The request >> Write the next part of the forum thread on classical versus modern architecture, starting after its last line.

Selected excerpt >>
━━━━━━━━━━━━━━━━

# Classical vs Modern Architecture



## gonzo (Jul 30, 2006)

Can you pin-point why you prefer certain styles?...or is it a bit of a mystery to youself why you prefer certain styles over others?

Please post pics of your favourite buildings (based only on their 'style' not their height/volume).

...and, yes, I'm sure a similar _pole_ has been done before but oh well.


----------



## Stan (Jan 23, 2006)

I like mixing as shown in one of my photos...


----------



## i_am_hydrogen (Dec 9, 2004)

I've always loved the beaux-arts style. This is one of my favorite buildings in Chicago, the Belden-Stratford (taken today). This is quality architecture. I love the detailing.


----------



## africa500 (Apr 23, 2006)

lovely picture hydrogen! classical architecture is definitely more beautiful than modern for low rise building


----------



## steveowevo (Jan 27, 2006)

I like a mix of both...


----------



## crossbowman (Apr 26, 2006)

I prefer mostly classical architecture...although a well designed modern building always catches my eye!


----------



## TalB (Jun 8, 2005)

It's hard for me to tell which is better b/c they both have good qualities.


----------



## DecoJim (Dec 6, 2005)

━━━━━━━━━━━━━━━━

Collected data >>
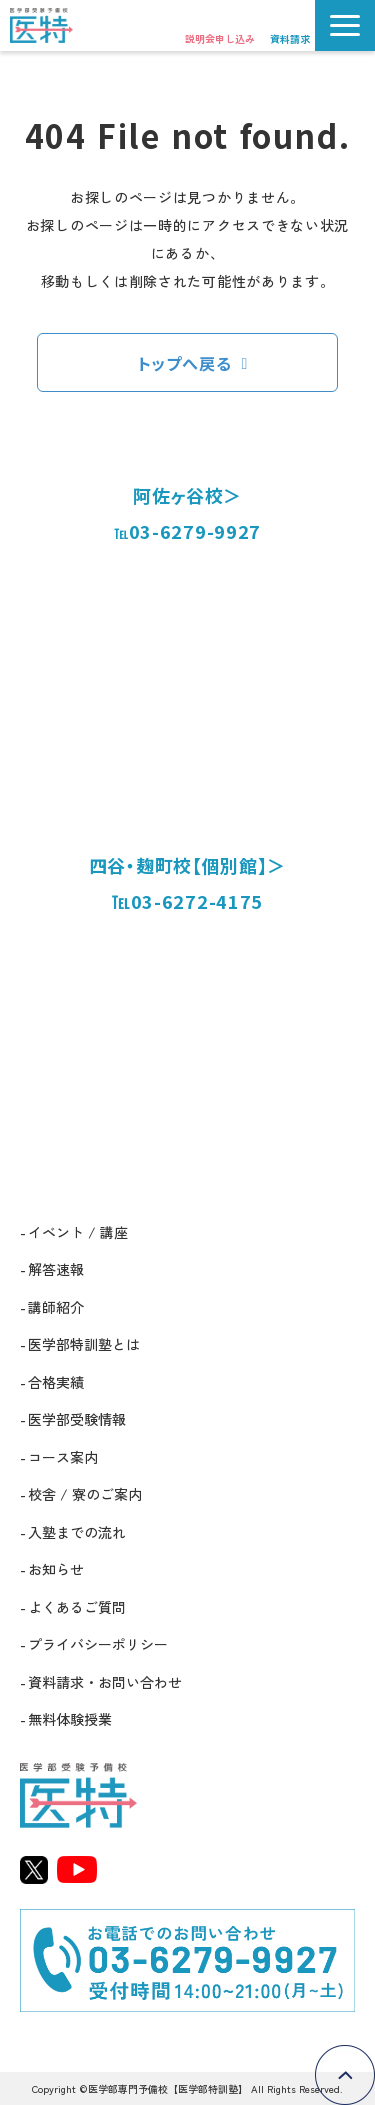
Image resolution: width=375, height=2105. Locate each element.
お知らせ (56, 1569)
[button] (345, 25)
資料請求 (290, 38)
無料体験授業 (70, 1719)
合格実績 (56, 1382)
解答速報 (56, 1269)
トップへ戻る (185, 363)
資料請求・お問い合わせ (105, 1682)
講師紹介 (56, 1307)
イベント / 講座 (78, 1232)
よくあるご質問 (77, 1607)
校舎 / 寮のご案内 (85, 1494)
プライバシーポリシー (98, 1644)
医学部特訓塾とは (84, 1344)
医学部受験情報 (77, 1419)
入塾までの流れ (77, 1532)
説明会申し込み (220, 38)
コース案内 (63, 1457)
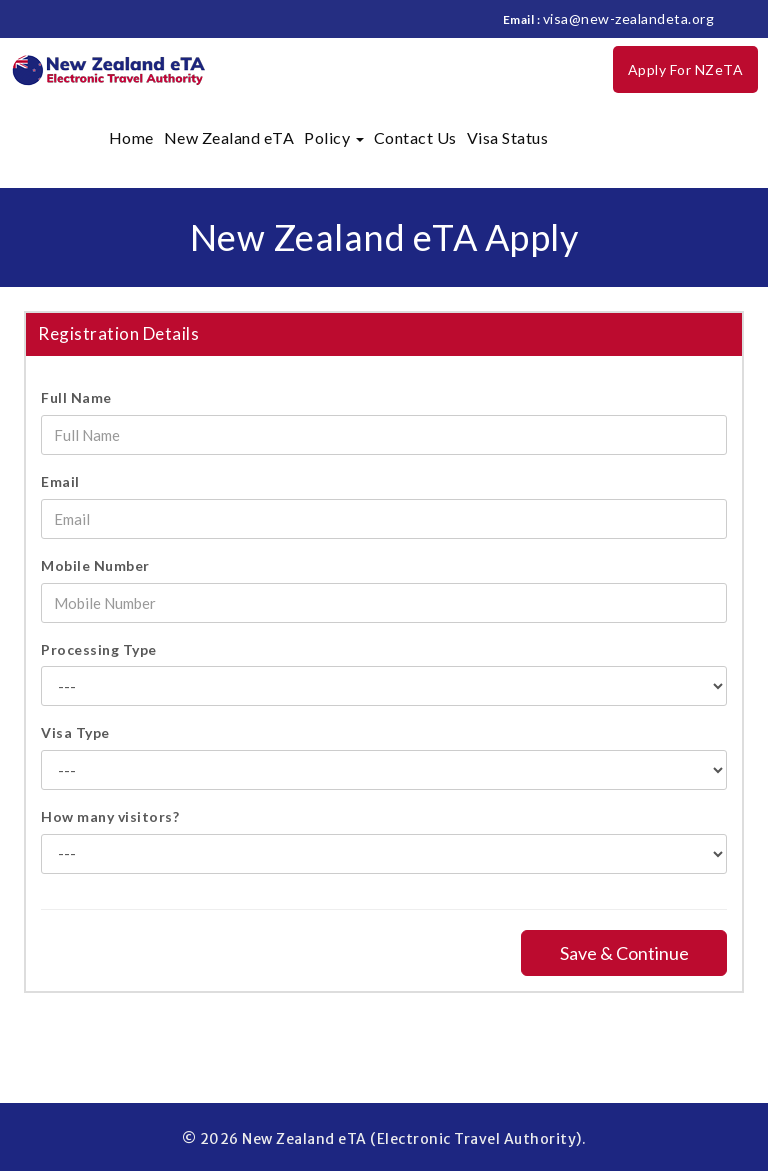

━━━━━━━━━━━━━━━━

Written answer >>
In the 1920s and 30s Art Deco was considered modern but since "modern" generally means "less is more" international style post WWII architecture, I selected "Other" (Art Deco). I do like neo-classical and its variants quite a bit but not as much as Art Deco.


----------



## LuckyLuke (Mar 29, 2005)

crossbowman said:


> I prefer mostly classical architecture...although a well designed modern building always catches my eye!


Dito!


----------



## El_Greco (Apr 1, 2005)

classical


----------



## _zner_ (May 24, 2005)

modern! kay:


----------



## Minato ku (Aug 9, 2005)

I love the mixed style


----------



## 24gotham (May 29, 2004)

I respect the past, I live in today.


----------



## flyin_higher (May 16, 2003)

I like most types of architecture. Usually a good building is not so much about the style as about its quality of design and construction. Besides, the contrast in architectural styles is what makes our cities interesting.


----------



## Magic Night (Mar 22, 2006)

steveowevo said:


> I like a mix of both...


Me too.


----------



## kamil.bukowski (Mar 14, 2006)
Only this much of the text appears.